## Your instructions
Quote the material from the line containing "You are a GUI" through the line containing "pyautogui.click(x=18, y=42)", and leave the pictures out of your answer.

## Records to process
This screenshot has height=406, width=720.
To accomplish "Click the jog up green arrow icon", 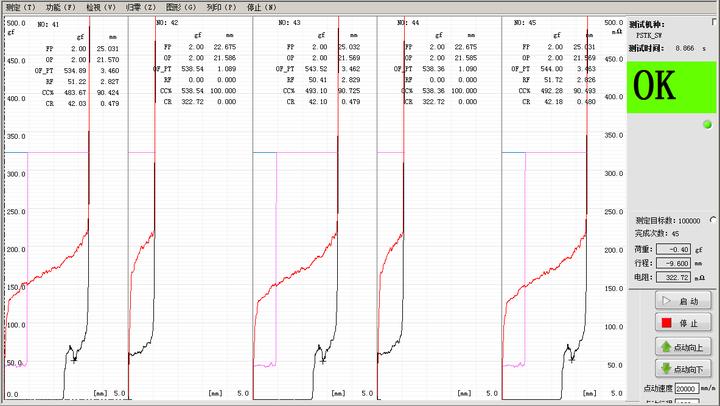I will [x=664, y=347].
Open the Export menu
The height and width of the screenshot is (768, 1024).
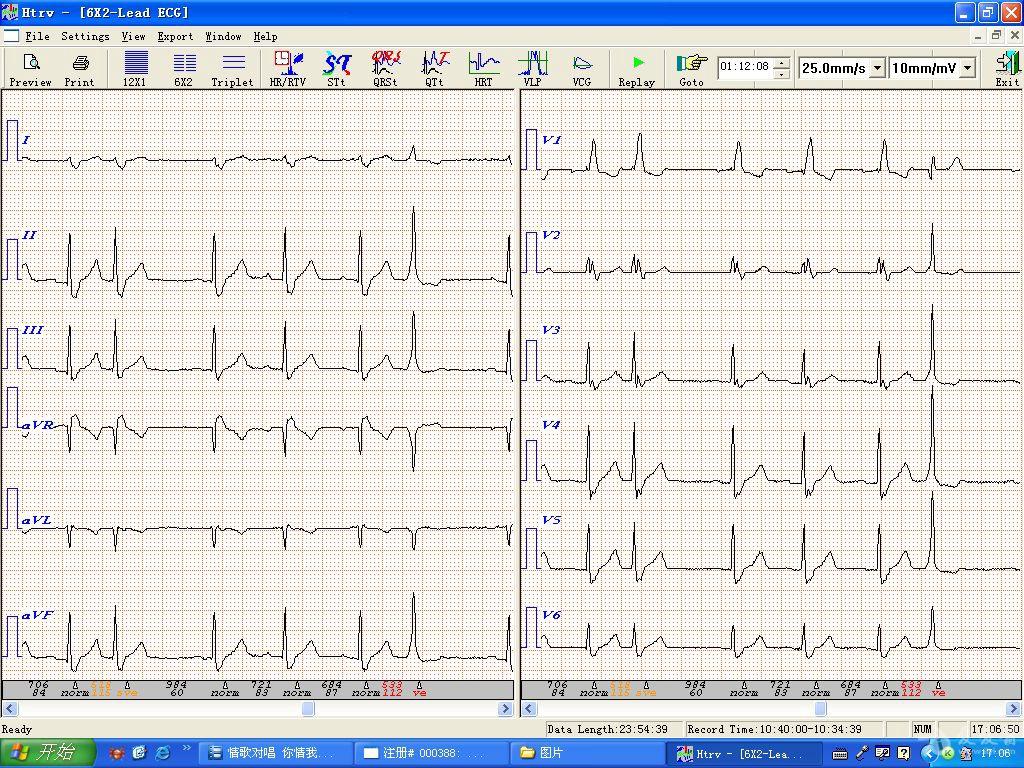click(x=175, y=36)
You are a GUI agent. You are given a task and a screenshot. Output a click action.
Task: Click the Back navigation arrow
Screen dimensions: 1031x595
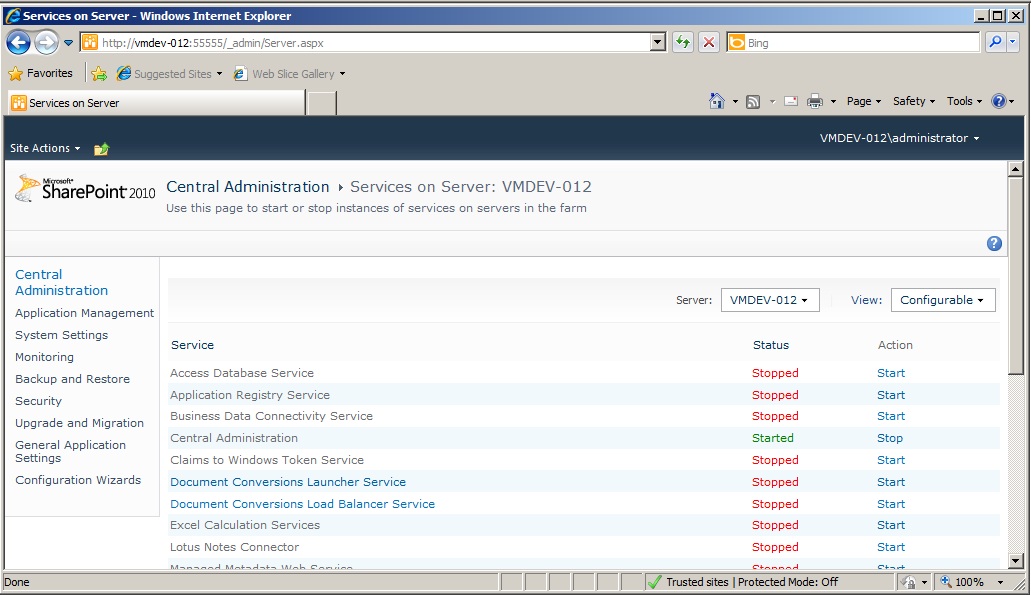pyautogui.click(x=18, y=42)
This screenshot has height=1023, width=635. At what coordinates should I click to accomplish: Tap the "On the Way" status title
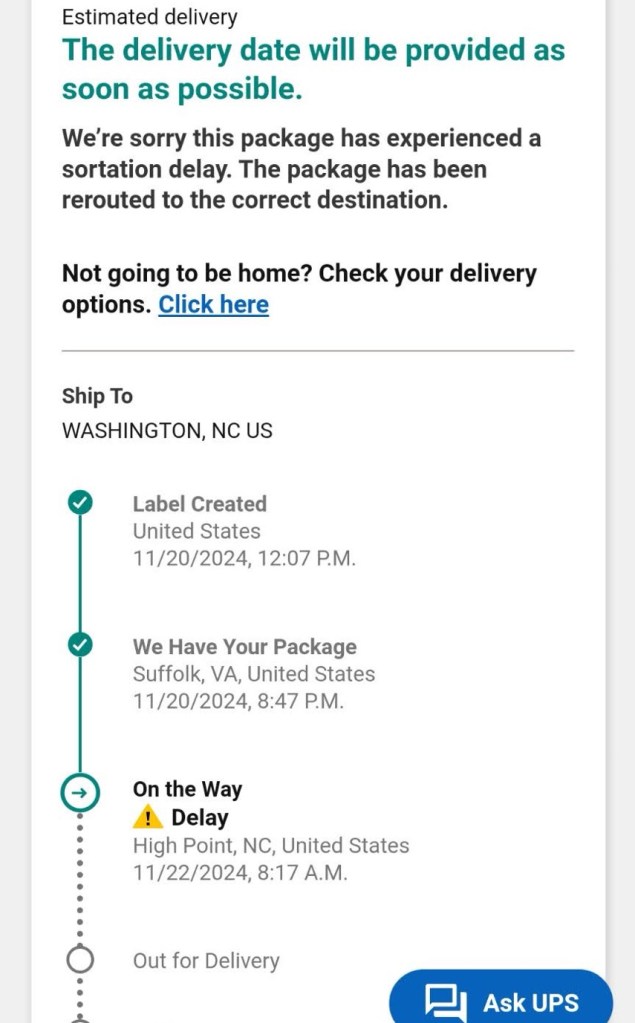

## Task response
You are a GUI agent. You are given a task and a screenshot. Output a click action.
Task: Click the Back navigation arrow
Screen dimensions: 1031x595
pyautogui.click(x=18, y=42)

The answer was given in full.